Un estudio ha revelado el efecto de las sustancias estupefaciente sobre estos animales debido a la contaminación de los ríos

06.08.2021 | 15:46
Las truchas pueden volverse adictas a las metanfetaminas.

Los humanos no son los únicos animales que pueden volverse adictos a las drogas. Así lo ha confirmado un nuevo estudio de la Universidad de Ciencias de la Vida de Praga, que ha probado el efecto que tiene la metanfetamina que se encuentra en las aguas residuales sobre las truchas. El resultado ha sido que las truchas se han vuelto 'yonkis' de la metanfetamina.

Según el experimento, durante el consumo de esta droga aumentó la actividad en el cerebro de los peces por un periodo corto de tiempo. Sin embargo, esa actividad disminuyó durante los momentos de abstinencia.

La droga se suele encontrar diluida en los cauces de los ríos y embalsamientos de agua. Al aumentar el uso de la metanfetamina tanto en Europa como en Estados Unidos, ha aumentado la contaminación de los ríos por esta sustancia, debido a que las plantas de tratamiento de las aguas no están diseñadas para filtrar estas drogas. La
Oficina de las Naciones Unidas contra la Droga y el Delito apuntó que, si en 2005 se incautaron 25 toneladas de esta sustancia estupefaciente, en el año 2016 se llegó hasta las 159 toneladas".


El experimento

Los investigadores colocaron 60 truchas en un depósito de agua contaminada con metanfetamina, al mismo nivel que el de las plantas que tratan agua.

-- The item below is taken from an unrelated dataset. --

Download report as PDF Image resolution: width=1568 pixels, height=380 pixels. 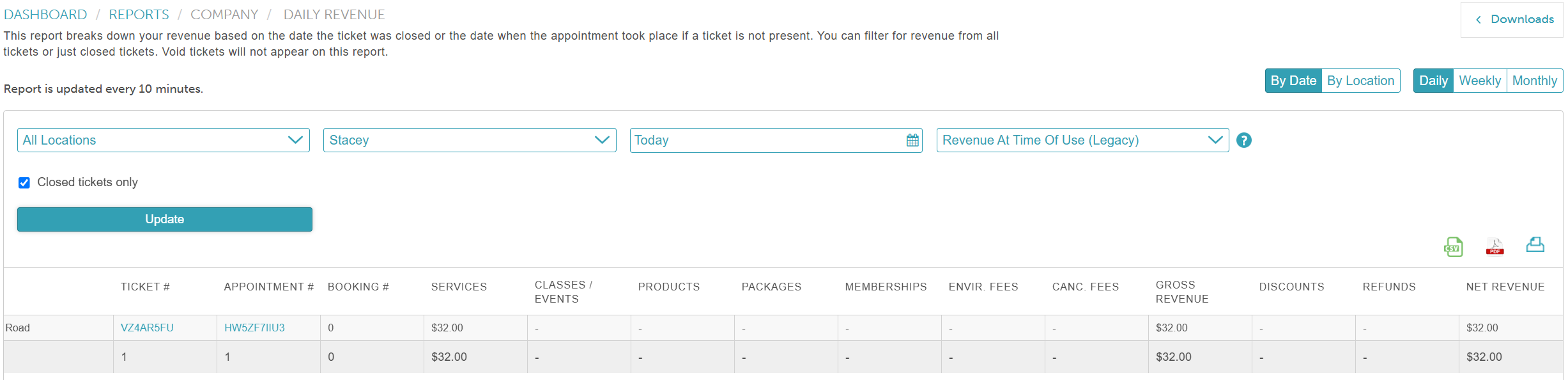(1495, 247)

Tras dos meses, las truchas que vivían en el agua contaminada se movían menos que las que habían estado sin consumirla.

El equipo del científico Pavel Horký dieron la opción a los dos tipos de truchas de ingresar en un arroyo contaminado y en otro limpio. Rápidamente, las que habían estado expuestas a la metanfetamina se decantaron por el arroyo contaminado, lo que es para los investigadores una prueba muy clara de adicción.

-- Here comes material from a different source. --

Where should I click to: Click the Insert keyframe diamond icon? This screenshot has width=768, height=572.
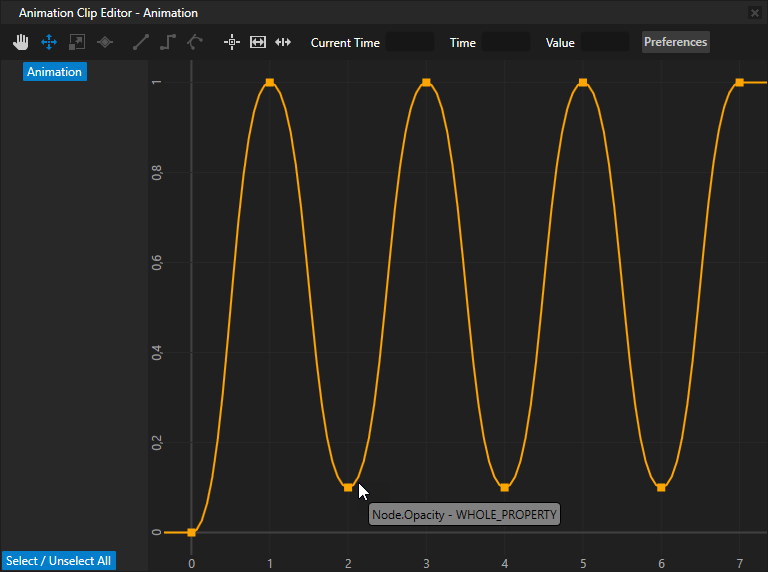[105, 42]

Pero este hecho va más allá, porque las 'adictas' podrían tener problemas para encontrar comida y pareja. Incluso, podrían ser una presa más fácil para los depredadores.

Horký reconoce que aunque los resultados de la investigación parecen concluyentes, se necesitan más investigaciones de campo para concretar los efectos de la abstinencia y la adicción observados en un ecosistema natural.